August 22, 2019
NOW that the 2020 National Expenditure Program, the administration’s proposed P4.1-trillion budget for next year, has been handed over to the House of Representatives, it is timely to remind members of both houses of Congress that the country will have very little tolerance for a repeat of last year’s unnecessary impasse. To avoid another near-disastrous outcome, the blame for which will — again — fall squarely at the feet of the legislature, the 2020 budget bill must be passed on time, to the exclusion of other work, if necessary.
To recall, the 2019 budget was delayed due to what amounted to a turf war between the House and Senate over certain items that had been inserted in the budget during the course of deliberations over it. The P3.7-trillion General Appropriations Act for 2019 should have been passed before the year-end holiday in December, but instead was not finally approved and passed along for the President’s signature until mid-April this year.
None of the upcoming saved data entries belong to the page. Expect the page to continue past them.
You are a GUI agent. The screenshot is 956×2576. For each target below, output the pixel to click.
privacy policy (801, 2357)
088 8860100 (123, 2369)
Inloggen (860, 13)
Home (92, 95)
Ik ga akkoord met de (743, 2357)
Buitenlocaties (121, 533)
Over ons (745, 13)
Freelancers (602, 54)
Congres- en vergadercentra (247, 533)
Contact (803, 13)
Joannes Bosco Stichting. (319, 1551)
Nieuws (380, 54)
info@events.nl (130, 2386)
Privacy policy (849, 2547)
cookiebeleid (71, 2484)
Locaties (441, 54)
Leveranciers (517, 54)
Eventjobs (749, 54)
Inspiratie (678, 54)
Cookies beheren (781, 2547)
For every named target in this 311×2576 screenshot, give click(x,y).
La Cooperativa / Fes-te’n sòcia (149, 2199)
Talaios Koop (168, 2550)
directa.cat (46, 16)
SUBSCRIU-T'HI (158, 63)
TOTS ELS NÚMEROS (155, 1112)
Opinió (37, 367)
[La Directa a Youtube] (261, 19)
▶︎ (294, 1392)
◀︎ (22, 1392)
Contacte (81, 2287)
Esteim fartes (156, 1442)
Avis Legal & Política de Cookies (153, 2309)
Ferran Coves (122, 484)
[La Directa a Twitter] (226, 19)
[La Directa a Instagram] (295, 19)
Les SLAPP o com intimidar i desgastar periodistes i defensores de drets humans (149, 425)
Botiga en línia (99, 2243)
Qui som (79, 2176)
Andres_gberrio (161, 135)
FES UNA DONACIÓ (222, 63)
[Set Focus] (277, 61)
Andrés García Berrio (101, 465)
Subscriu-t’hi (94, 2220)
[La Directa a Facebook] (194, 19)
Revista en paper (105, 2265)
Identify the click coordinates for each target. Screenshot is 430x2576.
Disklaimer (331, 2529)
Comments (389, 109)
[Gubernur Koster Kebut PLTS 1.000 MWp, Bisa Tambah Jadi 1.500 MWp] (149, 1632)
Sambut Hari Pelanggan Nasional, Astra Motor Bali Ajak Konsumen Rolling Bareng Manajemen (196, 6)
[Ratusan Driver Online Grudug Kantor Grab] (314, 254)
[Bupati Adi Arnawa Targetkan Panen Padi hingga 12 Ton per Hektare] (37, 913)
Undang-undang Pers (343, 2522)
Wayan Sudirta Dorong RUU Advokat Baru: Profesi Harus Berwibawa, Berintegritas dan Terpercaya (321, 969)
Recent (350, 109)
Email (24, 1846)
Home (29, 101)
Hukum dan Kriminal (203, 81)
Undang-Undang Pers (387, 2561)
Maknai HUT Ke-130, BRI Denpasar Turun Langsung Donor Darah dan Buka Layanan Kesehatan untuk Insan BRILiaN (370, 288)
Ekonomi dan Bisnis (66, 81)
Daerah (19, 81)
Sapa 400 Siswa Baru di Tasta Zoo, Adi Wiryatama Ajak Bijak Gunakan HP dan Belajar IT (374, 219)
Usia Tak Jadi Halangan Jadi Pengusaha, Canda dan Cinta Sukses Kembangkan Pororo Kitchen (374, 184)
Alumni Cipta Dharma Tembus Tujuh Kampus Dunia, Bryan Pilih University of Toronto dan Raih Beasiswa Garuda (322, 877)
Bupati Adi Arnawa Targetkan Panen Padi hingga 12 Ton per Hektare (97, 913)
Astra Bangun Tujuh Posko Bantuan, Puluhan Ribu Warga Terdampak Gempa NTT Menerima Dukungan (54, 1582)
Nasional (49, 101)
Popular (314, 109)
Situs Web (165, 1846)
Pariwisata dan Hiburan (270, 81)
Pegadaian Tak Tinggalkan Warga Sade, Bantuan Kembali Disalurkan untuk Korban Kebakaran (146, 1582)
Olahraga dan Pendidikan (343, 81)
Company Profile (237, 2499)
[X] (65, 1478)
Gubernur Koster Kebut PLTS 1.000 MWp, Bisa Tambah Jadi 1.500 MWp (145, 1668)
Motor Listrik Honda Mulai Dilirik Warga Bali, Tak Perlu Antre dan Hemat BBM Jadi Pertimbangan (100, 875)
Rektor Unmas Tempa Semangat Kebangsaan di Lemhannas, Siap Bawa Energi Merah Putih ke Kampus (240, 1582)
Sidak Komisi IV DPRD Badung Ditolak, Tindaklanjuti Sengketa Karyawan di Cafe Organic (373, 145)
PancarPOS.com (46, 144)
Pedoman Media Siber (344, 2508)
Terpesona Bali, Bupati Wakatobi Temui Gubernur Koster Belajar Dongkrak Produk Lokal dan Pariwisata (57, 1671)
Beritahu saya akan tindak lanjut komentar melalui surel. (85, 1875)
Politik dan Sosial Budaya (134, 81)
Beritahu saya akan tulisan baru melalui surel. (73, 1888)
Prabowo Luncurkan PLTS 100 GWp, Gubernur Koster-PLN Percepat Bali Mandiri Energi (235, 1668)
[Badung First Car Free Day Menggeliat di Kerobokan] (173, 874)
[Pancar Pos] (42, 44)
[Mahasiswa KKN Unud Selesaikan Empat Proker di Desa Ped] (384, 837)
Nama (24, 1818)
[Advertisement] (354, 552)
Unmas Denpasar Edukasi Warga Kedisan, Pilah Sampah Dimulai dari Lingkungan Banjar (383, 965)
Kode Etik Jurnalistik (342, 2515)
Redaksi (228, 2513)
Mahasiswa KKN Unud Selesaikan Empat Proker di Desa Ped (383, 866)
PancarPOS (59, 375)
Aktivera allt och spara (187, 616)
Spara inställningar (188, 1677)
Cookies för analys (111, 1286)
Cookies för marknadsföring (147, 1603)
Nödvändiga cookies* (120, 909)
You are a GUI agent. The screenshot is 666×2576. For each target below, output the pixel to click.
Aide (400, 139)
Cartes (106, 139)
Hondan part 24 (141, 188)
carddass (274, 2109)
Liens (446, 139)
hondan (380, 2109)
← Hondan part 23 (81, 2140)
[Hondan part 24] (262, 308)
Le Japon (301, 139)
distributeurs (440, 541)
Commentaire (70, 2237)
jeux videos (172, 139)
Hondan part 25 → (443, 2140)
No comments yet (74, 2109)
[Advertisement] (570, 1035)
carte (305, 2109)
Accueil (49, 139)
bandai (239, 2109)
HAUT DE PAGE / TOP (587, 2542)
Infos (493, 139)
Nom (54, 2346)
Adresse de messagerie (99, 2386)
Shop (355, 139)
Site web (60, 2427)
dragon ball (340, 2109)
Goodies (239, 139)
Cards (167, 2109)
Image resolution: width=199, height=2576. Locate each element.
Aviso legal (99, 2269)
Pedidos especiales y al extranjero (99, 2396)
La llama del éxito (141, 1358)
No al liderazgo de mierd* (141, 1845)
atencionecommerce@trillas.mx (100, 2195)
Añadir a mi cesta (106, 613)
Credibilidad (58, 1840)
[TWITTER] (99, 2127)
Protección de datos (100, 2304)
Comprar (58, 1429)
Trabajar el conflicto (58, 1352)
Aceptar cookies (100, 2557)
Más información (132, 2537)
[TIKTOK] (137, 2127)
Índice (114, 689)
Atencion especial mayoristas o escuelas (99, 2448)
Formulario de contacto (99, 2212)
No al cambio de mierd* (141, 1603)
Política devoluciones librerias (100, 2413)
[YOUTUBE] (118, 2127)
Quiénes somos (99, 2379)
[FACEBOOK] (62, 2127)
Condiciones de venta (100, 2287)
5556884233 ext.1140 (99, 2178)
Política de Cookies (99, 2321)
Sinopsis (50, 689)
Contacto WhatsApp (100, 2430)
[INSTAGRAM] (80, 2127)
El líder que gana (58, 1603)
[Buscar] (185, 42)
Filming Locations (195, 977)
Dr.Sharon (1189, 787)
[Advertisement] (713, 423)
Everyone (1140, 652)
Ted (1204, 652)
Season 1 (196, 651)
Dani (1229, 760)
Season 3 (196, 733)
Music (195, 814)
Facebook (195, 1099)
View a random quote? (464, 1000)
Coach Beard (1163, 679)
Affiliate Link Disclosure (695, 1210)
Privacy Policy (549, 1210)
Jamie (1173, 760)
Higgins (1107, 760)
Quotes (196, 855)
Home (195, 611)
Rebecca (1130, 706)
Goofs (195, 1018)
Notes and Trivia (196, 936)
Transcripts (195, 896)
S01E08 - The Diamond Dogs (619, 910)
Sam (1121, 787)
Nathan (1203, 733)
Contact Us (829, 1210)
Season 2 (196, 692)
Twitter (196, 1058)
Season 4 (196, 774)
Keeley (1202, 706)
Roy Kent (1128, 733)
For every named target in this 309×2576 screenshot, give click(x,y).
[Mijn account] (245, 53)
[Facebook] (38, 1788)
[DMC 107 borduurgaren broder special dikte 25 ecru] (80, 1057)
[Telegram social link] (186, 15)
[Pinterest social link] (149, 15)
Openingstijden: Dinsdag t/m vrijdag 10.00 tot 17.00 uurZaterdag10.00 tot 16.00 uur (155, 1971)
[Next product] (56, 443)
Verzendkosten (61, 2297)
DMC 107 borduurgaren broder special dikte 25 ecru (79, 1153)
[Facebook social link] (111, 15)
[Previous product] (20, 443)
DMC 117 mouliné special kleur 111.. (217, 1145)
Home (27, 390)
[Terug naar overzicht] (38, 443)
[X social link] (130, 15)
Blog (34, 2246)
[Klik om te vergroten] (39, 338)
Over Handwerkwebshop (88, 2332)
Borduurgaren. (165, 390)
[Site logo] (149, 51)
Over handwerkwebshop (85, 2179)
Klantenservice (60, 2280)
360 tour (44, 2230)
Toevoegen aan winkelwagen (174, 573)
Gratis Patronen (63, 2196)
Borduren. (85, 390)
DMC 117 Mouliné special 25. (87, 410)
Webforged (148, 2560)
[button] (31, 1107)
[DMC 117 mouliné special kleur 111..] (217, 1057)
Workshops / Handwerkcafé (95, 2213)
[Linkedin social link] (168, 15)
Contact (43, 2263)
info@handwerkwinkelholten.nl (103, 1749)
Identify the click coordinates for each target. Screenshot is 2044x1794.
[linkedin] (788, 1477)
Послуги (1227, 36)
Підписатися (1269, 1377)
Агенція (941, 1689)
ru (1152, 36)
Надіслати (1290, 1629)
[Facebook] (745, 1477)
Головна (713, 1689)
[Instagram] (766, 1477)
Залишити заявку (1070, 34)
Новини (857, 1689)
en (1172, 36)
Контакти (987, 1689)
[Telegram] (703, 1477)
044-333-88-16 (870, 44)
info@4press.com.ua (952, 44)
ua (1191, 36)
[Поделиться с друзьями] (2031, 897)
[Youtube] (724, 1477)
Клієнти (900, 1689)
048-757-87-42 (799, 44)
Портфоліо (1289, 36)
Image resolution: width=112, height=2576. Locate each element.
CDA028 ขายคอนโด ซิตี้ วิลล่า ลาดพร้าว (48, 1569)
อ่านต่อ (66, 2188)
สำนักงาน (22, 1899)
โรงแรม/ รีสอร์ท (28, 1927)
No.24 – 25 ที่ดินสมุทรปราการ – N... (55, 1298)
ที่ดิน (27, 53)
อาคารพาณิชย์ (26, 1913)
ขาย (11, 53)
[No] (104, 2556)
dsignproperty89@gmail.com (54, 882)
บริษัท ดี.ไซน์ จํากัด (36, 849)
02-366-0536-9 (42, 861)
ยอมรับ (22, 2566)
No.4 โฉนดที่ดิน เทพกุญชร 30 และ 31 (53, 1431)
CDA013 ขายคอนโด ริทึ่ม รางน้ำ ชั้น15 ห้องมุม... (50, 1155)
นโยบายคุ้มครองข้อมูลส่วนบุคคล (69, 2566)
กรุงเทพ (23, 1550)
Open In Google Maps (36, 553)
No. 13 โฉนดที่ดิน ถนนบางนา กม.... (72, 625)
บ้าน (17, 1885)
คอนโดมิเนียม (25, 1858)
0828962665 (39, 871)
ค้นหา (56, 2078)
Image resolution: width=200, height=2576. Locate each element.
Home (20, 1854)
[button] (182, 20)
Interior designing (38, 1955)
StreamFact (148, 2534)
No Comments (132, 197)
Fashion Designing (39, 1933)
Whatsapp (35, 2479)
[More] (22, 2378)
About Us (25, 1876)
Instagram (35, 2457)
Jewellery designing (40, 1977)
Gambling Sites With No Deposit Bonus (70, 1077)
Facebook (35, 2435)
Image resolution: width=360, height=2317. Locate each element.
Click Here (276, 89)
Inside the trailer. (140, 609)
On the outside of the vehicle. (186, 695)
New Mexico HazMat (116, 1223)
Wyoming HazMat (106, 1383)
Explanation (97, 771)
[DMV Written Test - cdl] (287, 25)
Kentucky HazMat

Ordinary administrative and transmittal procedures along with the midterm elections further delayed the actual implementation of the budget until the latter part of May, meaning the government was forced to operate on 2018’s reenacted budget for five months, reducing planned government spending by nearly 90 percent. According to the Department of Finance, it has only been this month, August, that the pace of government spending has returned to normal, making it very unlikely that it will be able to spend quickly enough in the remainder of the year to make up for the lost time.
The slow pace of government spending is now acknowledged as the key cause of decelerating economic expansion through the first half of the year, and again, it was entirely due to Congress’ failure to pass the budget on time. This cannot be allowed to happen under any circumstances, but especially not with the 2020 budget, the largest in the nation’s history. It will fund several key programs that, if not begun on time and according to plan, might cause chaos beyond a mere economic slowdown.
The 2020 National Expenditure Program contains the first substantial budget for the Universal Health Care program, allocating P166.5 billion to be funded largely by excise taxes on tobacco and alcohol. The House just this week approved measures to increase those taxes.
Of the total budget, P108.8 billion has been proposed for the Pantawid Pamilyang Pilipino program, or 4Ps, which represents a significant increase and expansion of the conditional family subsidy scheme.
The Bangsamoro Autonomous Region in Muslim Mindanao has been allocated P70.6 billion, which is considered vital to helping the new regional administration establish itself.
The 2020 budget also sets aside P10 billion for the Rice Competitiveness Enhancement Fund. This program, which began this year with about half of the specified funds, is to be funded from customs duties on imported rice, and is intended to offset any harm to farmers caused by the liberalization of rice imports.
The proposed budget will also provide funding for an entirely new government agency, the Department of Human Settlements and Urban Development, which is allotted P641.6 million. The new department is expected to help solve a number of chronic problems, including the critical shortage of affordable housing and the slow provision of housing relief for families displaced by calamities.
Congressional representatives have so far offered reassurances that they are aware of the implications of a delayed budget, and that they will act quickly to apply the proper deliberative process and pass the 2020 outlay. That of course is exactly what the legislators are expected to say, and is no basis for judgment; praise, if warranted, will only be earned by their actions toward passing a sound budget on time.